Information provided
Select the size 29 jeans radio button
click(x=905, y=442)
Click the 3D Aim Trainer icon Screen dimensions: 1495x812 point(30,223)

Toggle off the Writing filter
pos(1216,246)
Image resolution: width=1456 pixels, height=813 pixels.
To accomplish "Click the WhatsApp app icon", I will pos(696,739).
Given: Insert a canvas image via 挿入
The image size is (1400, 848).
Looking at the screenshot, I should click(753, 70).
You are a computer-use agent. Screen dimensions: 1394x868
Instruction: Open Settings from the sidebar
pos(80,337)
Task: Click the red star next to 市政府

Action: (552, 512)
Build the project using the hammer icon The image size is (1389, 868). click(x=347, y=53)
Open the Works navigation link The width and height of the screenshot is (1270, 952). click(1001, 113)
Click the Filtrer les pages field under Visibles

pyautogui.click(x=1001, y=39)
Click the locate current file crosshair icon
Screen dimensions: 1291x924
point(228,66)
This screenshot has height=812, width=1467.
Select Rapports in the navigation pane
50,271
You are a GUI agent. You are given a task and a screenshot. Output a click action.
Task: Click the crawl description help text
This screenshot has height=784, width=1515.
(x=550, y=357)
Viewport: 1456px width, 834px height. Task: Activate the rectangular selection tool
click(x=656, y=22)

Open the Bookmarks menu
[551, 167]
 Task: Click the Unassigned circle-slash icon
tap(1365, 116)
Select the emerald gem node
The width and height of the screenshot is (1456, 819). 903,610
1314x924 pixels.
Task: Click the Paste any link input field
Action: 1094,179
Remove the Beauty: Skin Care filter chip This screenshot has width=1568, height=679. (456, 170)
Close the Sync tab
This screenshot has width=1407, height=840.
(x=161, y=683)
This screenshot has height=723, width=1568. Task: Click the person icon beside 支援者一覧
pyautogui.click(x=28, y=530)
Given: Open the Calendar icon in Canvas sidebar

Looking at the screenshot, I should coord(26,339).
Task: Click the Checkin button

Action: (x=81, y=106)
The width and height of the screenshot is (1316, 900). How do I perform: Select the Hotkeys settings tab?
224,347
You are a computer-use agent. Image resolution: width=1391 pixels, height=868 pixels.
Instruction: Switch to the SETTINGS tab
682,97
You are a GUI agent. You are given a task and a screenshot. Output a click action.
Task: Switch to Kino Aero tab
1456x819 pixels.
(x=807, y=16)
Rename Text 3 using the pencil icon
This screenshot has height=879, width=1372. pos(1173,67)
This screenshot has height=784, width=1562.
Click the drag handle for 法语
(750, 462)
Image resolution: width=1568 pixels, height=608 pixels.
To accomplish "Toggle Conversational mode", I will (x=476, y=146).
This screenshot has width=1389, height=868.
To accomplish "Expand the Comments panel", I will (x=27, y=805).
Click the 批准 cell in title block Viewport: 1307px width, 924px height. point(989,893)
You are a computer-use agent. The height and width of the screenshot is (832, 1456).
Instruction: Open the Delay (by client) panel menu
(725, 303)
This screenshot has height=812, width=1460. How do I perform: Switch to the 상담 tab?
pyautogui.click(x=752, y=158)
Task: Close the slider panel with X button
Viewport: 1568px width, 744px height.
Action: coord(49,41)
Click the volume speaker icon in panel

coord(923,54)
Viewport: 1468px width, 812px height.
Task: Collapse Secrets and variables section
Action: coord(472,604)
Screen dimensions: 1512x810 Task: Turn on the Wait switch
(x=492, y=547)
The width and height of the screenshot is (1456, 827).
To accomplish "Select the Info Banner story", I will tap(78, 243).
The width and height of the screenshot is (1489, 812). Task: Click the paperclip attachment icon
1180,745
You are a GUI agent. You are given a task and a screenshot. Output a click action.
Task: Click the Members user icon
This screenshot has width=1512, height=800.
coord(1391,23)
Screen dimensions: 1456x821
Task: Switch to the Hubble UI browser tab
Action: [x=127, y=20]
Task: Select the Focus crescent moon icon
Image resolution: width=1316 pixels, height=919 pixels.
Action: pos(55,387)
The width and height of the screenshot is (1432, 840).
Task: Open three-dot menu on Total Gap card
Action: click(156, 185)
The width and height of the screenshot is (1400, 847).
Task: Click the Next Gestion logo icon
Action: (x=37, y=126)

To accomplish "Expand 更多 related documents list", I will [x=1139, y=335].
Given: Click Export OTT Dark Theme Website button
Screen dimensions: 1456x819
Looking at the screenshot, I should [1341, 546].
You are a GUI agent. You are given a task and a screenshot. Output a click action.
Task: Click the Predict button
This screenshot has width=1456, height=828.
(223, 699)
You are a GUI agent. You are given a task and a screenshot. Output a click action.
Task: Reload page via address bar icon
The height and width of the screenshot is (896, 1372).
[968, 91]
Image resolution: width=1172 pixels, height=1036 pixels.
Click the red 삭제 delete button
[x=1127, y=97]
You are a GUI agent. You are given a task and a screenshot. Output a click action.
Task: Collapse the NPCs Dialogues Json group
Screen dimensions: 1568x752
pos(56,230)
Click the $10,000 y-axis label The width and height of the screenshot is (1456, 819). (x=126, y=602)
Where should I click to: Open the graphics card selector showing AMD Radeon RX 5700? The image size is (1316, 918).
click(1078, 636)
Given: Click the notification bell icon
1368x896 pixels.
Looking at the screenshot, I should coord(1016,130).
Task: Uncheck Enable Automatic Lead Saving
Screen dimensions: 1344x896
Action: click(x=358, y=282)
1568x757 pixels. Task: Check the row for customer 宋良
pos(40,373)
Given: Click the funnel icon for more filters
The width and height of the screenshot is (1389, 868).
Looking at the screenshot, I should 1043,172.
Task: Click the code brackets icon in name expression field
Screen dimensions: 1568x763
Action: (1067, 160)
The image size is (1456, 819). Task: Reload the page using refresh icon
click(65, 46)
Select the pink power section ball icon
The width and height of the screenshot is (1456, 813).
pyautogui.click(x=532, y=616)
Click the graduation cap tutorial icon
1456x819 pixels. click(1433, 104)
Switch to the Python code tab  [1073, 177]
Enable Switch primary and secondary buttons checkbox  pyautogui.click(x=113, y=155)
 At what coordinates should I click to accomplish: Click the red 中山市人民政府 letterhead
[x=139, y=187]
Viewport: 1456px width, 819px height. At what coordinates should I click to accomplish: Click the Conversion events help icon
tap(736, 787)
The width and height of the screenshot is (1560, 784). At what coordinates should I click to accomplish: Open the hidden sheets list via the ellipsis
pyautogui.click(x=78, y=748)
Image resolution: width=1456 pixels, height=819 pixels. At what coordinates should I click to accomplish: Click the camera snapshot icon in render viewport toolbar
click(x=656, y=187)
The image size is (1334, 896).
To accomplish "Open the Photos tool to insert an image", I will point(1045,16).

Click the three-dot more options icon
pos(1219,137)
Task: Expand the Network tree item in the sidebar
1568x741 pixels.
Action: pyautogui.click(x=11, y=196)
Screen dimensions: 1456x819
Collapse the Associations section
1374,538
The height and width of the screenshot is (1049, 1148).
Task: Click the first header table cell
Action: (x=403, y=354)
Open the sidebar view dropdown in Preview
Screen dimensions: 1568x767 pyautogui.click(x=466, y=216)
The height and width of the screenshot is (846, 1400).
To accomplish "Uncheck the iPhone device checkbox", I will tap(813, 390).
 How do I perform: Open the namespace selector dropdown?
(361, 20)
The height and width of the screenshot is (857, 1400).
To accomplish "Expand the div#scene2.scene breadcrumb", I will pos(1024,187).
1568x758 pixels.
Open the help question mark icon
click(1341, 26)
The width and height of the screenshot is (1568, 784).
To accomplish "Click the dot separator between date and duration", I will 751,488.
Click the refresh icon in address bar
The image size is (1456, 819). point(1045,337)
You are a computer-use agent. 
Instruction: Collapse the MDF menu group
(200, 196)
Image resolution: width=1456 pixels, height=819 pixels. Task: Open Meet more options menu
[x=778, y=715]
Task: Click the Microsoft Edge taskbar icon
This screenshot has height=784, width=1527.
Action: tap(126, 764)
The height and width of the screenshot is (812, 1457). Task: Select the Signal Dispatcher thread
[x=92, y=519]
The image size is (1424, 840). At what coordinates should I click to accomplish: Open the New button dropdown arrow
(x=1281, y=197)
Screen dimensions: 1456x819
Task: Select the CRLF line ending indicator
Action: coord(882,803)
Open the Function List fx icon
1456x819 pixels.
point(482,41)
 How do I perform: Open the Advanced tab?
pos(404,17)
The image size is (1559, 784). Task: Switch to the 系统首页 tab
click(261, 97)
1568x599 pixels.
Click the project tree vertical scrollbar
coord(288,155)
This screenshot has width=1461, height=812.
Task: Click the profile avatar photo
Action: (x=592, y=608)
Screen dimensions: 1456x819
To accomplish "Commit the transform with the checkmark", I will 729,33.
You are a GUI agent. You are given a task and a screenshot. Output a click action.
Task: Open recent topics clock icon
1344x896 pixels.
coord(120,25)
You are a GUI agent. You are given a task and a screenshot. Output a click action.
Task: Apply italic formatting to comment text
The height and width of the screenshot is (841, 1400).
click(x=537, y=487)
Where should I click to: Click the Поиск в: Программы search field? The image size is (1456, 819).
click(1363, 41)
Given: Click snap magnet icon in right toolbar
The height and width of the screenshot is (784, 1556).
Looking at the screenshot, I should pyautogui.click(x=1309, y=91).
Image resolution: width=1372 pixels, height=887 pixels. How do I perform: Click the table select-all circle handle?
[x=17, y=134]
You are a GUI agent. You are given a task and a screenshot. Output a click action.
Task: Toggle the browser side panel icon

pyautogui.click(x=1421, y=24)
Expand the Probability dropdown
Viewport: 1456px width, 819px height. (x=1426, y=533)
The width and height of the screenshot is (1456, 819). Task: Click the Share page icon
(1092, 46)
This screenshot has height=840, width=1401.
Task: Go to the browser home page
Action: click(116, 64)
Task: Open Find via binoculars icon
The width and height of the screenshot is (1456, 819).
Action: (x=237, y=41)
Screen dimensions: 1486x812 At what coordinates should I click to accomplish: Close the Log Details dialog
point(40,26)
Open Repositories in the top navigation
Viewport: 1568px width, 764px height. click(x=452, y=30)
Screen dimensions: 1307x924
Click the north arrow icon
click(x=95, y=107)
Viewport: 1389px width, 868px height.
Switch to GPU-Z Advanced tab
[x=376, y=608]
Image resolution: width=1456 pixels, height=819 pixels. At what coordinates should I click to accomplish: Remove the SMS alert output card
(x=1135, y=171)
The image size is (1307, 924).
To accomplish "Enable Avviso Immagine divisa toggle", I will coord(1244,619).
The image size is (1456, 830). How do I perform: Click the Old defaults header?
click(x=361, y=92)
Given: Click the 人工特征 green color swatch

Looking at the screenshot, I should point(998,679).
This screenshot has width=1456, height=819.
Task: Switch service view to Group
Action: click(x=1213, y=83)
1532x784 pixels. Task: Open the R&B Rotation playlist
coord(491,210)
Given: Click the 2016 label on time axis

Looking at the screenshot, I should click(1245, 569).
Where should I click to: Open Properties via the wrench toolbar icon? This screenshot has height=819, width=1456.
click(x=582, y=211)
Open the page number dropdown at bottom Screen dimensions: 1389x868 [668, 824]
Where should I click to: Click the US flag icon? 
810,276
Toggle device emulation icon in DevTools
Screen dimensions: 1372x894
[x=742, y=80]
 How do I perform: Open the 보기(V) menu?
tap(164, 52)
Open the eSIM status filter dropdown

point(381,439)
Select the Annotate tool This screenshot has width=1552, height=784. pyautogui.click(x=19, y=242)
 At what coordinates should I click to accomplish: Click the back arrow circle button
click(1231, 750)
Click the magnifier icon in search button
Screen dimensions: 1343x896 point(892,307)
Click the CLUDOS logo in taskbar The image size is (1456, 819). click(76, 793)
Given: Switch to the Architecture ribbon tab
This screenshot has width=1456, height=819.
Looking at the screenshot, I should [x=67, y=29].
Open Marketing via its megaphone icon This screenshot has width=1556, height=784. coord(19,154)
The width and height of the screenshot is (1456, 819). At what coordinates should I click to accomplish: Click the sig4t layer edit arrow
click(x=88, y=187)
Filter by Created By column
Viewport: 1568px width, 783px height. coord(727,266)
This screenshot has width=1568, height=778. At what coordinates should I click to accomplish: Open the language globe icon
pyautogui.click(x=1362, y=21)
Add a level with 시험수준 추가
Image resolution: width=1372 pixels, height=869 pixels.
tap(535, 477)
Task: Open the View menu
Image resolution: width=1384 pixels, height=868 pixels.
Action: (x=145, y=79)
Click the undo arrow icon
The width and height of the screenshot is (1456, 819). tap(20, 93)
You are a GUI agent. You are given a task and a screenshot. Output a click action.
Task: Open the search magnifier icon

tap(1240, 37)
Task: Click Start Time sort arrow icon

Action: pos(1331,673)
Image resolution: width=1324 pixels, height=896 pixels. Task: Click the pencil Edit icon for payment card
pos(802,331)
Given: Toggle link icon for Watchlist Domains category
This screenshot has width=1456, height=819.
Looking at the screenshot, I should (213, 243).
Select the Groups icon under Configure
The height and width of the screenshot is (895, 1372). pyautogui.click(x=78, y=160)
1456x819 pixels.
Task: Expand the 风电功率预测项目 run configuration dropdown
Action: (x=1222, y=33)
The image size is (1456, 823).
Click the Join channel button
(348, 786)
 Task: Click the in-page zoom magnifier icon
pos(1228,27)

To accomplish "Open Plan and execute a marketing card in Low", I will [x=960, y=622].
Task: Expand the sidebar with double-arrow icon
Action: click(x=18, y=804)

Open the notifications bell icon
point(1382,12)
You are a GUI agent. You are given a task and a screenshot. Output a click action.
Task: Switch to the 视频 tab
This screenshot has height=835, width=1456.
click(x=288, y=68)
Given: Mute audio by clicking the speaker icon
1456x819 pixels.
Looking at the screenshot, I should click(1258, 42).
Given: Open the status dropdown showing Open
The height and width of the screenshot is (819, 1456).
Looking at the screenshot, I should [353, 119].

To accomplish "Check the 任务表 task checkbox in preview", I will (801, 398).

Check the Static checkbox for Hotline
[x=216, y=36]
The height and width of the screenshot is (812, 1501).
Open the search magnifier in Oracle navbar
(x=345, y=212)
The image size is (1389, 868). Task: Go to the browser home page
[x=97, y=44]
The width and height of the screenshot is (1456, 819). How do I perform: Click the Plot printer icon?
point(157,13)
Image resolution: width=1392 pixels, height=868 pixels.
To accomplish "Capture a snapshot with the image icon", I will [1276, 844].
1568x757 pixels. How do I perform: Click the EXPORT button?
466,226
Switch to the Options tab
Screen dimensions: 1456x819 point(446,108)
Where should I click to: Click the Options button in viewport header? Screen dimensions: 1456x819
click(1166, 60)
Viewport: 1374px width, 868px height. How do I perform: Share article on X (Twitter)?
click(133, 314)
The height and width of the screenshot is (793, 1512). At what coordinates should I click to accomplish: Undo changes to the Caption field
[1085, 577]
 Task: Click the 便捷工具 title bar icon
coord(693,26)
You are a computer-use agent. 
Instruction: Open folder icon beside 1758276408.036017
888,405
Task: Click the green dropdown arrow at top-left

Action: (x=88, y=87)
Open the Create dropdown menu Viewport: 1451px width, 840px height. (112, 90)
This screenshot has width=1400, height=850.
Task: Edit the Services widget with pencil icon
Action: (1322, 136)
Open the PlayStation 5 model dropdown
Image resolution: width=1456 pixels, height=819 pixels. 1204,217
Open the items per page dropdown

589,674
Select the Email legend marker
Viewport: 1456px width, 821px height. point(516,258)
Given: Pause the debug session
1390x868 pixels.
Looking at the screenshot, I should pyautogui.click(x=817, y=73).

Exercise aim
Of the lines above, output exactly those from the line bearing "Given: Open the Calendar" through the line bearing "Click the 批准", inclusive.

Problem solution
Given: Open the Calendar icon in Canvas sidebar

Looking at the screenshot, I should coord(26,339).
Task: Click the Checkin button

Action: (x=81, y=106)
The width and height of the screenshot is (1316, 900). How do I perform: Select the Hotkeys settings tab?
224,347
You are a computer-use agent. Image resolution: width=1391 pixels, height=868 pixels.
Instruction: Switch to the SETTINGS tab
682,97
You are a GUI agent. You are given a task and a screenshot. Output a click action.
Task: Switch to Kino Aero tab
1456x819 pixels.
(x=807, y=16)
Rename Text 3 using the pencil icon
This screenshot has height=879, width=1372. pos(1173,67)
This screenshot has height=784, width=1562.
Click the drag handle for 法语
(750, 462)
Image resolution: width=1568 pixels, height=608 pixels.
To accomplish "Toggle Conversational mode", I will (x=476, y=146).
This screenshot has width=1389, height=868.
To accomplish "Expand the Comments panel", I will (x=27, y=805).
Click the 批准 cell in title block Viewport: 1307px width, 924px height. point(989,893)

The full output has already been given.